Snobbery of elite universities

Politicians are very keen to blame teachers for failing to inspire pupils with sufficient aspiration and confidence to persuade them to apply to Oxbridge and other so-called "elite" universities, and less enthusiastic about criticising the universities themselves for creating a self-reinforcing spiral. Of course, governments have to accept responsibility for underfunding schools and closing Sure-Start centres, and even for refusing to contemplate passing legislation banning universities from exceeding the 7% national level with students from public schools, but universities have the means to improve social mobility at a stroke, and refuse to do it.

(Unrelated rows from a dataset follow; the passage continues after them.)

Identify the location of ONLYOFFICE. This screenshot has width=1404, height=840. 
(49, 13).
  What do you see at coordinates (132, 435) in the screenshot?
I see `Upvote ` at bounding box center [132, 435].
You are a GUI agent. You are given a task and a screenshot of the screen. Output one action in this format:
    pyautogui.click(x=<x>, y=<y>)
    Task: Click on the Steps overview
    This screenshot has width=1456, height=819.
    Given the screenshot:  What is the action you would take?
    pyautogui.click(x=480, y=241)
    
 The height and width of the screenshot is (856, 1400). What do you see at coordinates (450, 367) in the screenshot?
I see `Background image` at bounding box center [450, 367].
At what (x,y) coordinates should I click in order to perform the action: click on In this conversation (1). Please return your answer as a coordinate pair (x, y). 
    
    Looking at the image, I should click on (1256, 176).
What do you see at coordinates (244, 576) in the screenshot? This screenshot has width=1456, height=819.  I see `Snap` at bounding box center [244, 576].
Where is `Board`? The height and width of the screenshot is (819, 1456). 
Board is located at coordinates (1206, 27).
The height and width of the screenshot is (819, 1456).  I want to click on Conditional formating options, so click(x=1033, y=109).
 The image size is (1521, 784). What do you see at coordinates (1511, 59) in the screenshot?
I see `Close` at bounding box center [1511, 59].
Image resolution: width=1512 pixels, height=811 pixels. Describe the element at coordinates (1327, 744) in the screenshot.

   David Lammy, back in October last year, revealed how both Oxford and Cambridge, recipients of over £800m of taxpayers` money each year, enrol consistently around 80% of their intake from the top two social classes, with more offers being made to pupils from Eton than to students on free school meals across the whole country. Totally unsurprisingly, the number of ethnic minority students accepted is so low, Lammy concluded there has to be "systematic bias"!
      And still the universities make excuses. A recent article in the Guardian by  professor Wolff from Oxford university claimed that "playing safe" with undergraduate admissions, in other words giving preference to applicants from upper middle class homes, was encouraged by the government`s Teaching Excellence Framework. This includes students` drop-out rates as a measurement of a university`s success, but has been in existence for under two years, and is the most feeble of reasons for explaining decades of the lack of diversity in our "top" universities.
   It clearly does not explain why students with straight As from an economically poor area in the north of England stand far less chance of being accepted by one of the Russell group universities than does someone with similar grades from a public school. According to Lammy`s research, Oxford, for example, makes more offers to applicants from five of the home counties than to the whole of the north of England.
   How similar are those qualifying grades anyway? Do universities check whether the grades have been achieved through traditional A-levels, or whether students have taken the Pre-U examinations, popular in most public schools, where there is the possibility that the exam papers were either set or marked by their teachers. A cheating scandal was exposed involving these examinations last summer, resulting in a pathetic "investigation" by the Commons education select committee. If these examinations, not inspected and regulated by the Joint Council for Qualifications like all the other examinations taken by sixth-formers, and run, incidentally by Cambridge Assessment International, part of Cambridge university, are not chosen because of the extra advantage they afford, what is the reason?
         Where is the "risk", anyway, in offering a place to a student from a school in an economically-deprived area, who achieves grade Bs and Cs in traditional A-level examinations, and who clearly has the potential to attain an excellent degree? He or she may lack, unsurprisingly, confidence, and may not perform well in a nerve-racking interview, which has a reputation for belittling applicants with local dialects and who are unable to recite any of Byron`s poetry, but has real talent and potential to improve further. Research by Cardiff and Oxford Brookes universities proved students from state schools gain better degrees than independently-educated candidates with the same A-level grades.
       There is only one reason the so-called "elite" universities recruit so many undergraduates from schools in the private sector, when nationally only 7% pupils attend them - academic snobbery. A Labour government should consider legislation, both to force these universities to open their doors much wider, and to insist all university qualifications in the UK are gained through properly regulated examinations.